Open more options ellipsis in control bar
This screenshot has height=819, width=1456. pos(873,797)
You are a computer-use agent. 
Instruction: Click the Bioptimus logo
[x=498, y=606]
———
* **TASK DIRECTIONS**
Repeat the listing above in full, exactly as given.

* **SOLUTION FOR THIS EXERCISE**
Open more options ellipsis in control bar
This screenshot has height=819, width=1456. pos(873,797)
You are a computer-use agent. 
Instruction: Click the Bioptimus logo
[x=498, y=606]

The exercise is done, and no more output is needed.